By Meg Tirrell | CNN

The US Food and Drug Administration is reviewing an application for the nasal spray flu vaccine FluMist to be able to be self-administered at home, drugmaker AstraZeneca said Tuesday.

The vaccine, the only nasal spray option against flu, has been on the market in the United States since 2003. AstraZeneca has asked the FDA to allow adults ages 18 to 49 to be able to give themselves the vaccine, or to give it to children as young as age 2, citing a “usability study” showing people can do it properly without a health care provider present. If approved, it would be the first flu vaccine cleared for self-administration.

Patients would still need to go through an online pharmacy system to order the vaccine, which would then be shipped to their home in temperature-controlled packaging, AstraZeneca’s Dr. Lisa Glasser told CNN.

The hope is that a self-administered flu vaccine option could increase uptake; while the US Centers for Disease Control and Prevention recommends everyone age 6 months and older get a seasonal flu vaccine every year, fewer than half of Americans get vaccinated.

“One of the things we’ve learned from the pandemic is that actually people can do things for themselves, they can take maybe more responsibility for their own health care in their own hands than perhaps we realized or even thought possible,” Glasser, AstraZeneca’s head of US medical affairs, vaccines and immune therapies, said in an interview.

During the Covid-19 pandemic, she noted, “we put nasal swab tests in people’s hands and they used them successfully.”

The FDA is expected to make a decision about whether to clear FluMist for self-administration in the first three months of next year, AstraZeneca said. If the FDA OKs the change, AstraZeneca said FluMist would be available for self-administration in the 2024-2025 flu season. It would still be available through traditional channels as well, administered at the doctor’s office or pharmacy, Glasser said.

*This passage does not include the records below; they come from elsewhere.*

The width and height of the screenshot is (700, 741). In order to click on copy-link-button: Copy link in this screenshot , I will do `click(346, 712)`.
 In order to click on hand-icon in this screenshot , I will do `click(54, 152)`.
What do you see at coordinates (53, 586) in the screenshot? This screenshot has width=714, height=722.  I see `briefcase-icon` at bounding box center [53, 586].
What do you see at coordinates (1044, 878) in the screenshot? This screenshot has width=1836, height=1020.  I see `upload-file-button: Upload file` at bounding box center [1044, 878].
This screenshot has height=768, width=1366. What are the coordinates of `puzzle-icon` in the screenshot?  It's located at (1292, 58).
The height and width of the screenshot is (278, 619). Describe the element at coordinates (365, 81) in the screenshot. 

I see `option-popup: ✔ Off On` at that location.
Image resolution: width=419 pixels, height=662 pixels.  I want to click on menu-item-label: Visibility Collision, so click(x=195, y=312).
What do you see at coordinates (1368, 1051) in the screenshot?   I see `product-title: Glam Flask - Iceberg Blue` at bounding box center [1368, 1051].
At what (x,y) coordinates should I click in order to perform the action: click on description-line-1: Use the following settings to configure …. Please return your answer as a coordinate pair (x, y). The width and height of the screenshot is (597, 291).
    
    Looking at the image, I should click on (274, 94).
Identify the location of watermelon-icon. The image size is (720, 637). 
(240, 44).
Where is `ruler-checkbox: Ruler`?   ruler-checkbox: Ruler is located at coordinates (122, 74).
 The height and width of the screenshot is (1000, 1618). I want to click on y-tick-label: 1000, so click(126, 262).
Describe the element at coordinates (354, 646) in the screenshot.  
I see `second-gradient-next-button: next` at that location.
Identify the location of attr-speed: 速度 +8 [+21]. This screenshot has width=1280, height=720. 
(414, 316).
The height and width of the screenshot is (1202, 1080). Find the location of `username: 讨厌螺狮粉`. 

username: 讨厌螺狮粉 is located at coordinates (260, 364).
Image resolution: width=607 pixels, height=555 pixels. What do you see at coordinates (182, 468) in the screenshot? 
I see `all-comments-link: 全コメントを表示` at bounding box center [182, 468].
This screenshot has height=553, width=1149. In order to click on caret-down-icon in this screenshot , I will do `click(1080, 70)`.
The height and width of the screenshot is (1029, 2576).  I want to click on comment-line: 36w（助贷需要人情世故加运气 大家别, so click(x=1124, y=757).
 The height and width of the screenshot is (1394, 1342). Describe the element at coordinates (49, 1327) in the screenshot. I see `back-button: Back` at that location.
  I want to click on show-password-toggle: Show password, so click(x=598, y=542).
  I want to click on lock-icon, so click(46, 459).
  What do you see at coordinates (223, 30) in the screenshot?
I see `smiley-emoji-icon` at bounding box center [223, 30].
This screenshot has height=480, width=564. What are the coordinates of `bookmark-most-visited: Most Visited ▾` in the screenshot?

Physicians welcomed the news a flu vaccine could become more accessible, but didn’t expect a potential approval for self-administration would change vaccination rates significantly.

“If this would increase compliance, that would be fantastic,” Dr. Aaron Glatt, chief of infectious diseases and hospital epidemiologist at Mount Sinai South Nassau, told CNN.

Documentation would be crucial, though, said Glatt, also a spokesperson for the Infectious Diseases Society of America — so that patients don’t accidentally get the vaccine more than once, or say they received it without actually having had it.

Glasser said AstraZeneca will provide a way to make documentation “practical and helpful for not only for the patient, or the person, but also for their health care professionals,” though she said it was too early to provide details.